_What you will do_. Can you copy every one of the records below word for word, keeping each line as it appears?
== Records supplied
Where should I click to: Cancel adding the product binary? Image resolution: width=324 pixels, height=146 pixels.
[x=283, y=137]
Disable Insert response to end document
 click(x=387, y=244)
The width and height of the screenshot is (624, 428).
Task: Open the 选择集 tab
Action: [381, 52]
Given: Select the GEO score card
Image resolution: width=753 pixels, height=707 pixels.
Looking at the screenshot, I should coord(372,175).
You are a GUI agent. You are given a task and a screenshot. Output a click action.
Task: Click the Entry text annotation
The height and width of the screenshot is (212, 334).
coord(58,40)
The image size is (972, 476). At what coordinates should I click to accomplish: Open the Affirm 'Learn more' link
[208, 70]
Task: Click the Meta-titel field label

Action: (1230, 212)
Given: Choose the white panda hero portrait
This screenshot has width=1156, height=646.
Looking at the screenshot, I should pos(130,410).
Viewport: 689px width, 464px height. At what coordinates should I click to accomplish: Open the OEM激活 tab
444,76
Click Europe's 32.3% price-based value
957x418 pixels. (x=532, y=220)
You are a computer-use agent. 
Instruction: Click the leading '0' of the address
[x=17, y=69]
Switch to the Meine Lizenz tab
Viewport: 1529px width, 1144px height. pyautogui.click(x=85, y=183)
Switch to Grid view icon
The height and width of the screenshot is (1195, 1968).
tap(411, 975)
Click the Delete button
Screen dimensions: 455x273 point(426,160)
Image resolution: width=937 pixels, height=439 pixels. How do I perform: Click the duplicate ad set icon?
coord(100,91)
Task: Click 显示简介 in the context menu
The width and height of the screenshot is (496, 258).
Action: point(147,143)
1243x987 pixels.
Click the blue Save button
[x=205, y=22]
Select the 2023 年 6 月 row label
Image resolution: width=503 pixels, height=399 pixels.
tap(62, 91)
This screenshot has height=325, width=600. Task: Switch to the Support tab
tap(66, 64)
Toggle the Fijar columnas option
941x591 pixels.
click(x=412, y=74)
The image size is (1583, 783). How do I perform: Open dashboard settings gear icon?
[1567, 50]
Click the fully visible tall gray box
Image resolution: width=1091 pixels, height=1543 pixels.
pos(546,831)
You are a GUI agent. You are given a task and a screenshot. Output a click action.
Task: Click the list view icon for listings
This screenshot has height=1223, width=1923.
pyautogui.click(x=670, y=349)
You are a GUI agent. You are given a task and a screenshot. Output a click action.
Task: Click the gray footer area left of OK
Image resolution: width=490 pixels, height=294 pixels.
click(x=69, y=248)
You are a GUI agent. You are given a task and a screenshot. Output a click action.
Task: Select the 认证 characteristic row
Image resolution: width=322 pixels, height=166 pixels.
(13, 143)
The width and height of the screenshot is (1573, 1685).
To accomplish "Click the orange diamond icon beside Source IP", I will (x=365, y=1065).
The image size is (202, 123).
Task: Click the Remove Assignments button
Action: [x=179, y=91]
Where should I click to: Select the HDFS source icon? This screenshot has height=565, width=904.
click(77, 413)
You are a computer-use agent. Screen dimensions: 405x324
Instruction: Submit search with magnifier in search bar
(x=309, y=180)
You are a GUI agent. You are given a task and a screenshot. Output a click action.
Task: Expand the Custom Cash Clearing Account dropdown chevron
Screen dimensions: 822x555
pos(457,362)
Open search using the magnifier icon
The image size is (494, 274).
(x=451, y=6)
====
_The reply_.
Where should I click to: Cancel adding the product binary? Image resolution: width=324 pixels, height=146 pixels.
[x=283, y=137]
Disable Insert response to end document
 click(x=387, y=244)
The width and height of the screenshot is (624, 428).
Task: Open the 选择集 tab
Action: [381, 52]
Given: Select the GEO score card
Image resolution: width=753 pixels, height=707 pixels.
Looking at the screenshot, I should coord(372,175).
You are a GUI agent. You are given a task and a screenshot. Output a click action.
Task: Click the Entry text annotation
The height and width of the screenshot is (212, 334).
coord(58,40)
The image size is (972, 476). At what coordinates should I click to accomplish: Open the Affirm 'Learn more' link
[208, 70]
Task: Click the Meta-titel field label

Action: (1230, 212)
Given: Choose the white panda hero portrait
This screenshot has width=1156, height=646.
Looking at the screenshot, I should pos(130,410).
Viewport: 689px width, 464px height. At what coordinates should I click to accomplish: Open the OEM激活 tab
444,76
Click Europe's 32.3% price-based value
957x418 pixels. (x=532, y=220)
You are a computer-use agent. 
Instruction: Click the leading '0' of the address
[x=17, y=69]
Switch to the Meine Lizenz tab
Viewport: 1529px width, 1144px height. pyautogui.click(x=85, y=183)
Switch to Grid view icon
The height and width of the screenshot is (1195, 1968).
tap(411, 975)
Click the Delete button
Screen dimensions: 455x273 point(426,160)
Image resolution: width=937 pixels, height=439 pixels. How do I perform: Click the duplicate ad set icon?
coord(100,91)
Task: Click 显示简介 in the context menu
The width and height of the screenshot is (496, 258).
Action: point(147,143)
1243x987 pixels.
Click the blue Save button
[x=205, y=22]
Select the 2023 年 6 月 row label
Image resolution: width=503 pixels, height=399 pixels.
tap(62, 91)
This screenshot has height=325, width=600. Task: Switch to the Support tab
tap(66, 64)
Toggle the Fijar columnas option
941x591 pixels.
click(x=412, y=74)
The image size is (1583, 783). How do I perform: Open dashboard settings gear icon?
[1567, 50]
Click the fully visible tall gray box
Image resolution: width=1091 pixels, height=1543 pixels.
pos(546,831)
You are a GUI agent. You are given a task and a screenshot. Output a click action.
Task: Click the list view icon for listings
This screenshot has height=1223, width=1923.
pyautogui.click(x=670, y=349)
You are a GUI agent. You are given a task and a screenshot. Output a click action.
Task: Click the gray footer area left of OK
Image resolution: width=490 pixels, height=294 pixels.
click(x=69, y=248)
You are a GUI agent. You are given a task and a screenshot. Output a click action.
Task: Select the 认证 characteristic row
Image resolution: width=322 pixels, height=166 pixels.
(13, 143)
The width and height of the screenshot is (1573, 1685).
To accomplish "Click the orange diamond icon beside Source IP", I will (x=365, y=1065).
The image size is (202, 123).
Task: Click the Remove Assignments button
Action: [x=179, y=91]
Where should I click to: Select the HDFS source icon? This screenshot has height=565, width=904.
click(77, 413)
You are a computer-use agent. Screen dimensions: 405x324
Instruction: Submit search with magnifier in search bar
(x=309, y=180)
You are a GUI agent. You are given a task and a screenshot. Output a click action.
Task: Expand the Custom Cash Clearing Account dropdown chevron
Screen dimensions: 822x555
pos(457,362)
Open search using the magnifier icon
The image size is (494, 274).
(x=451, y=6)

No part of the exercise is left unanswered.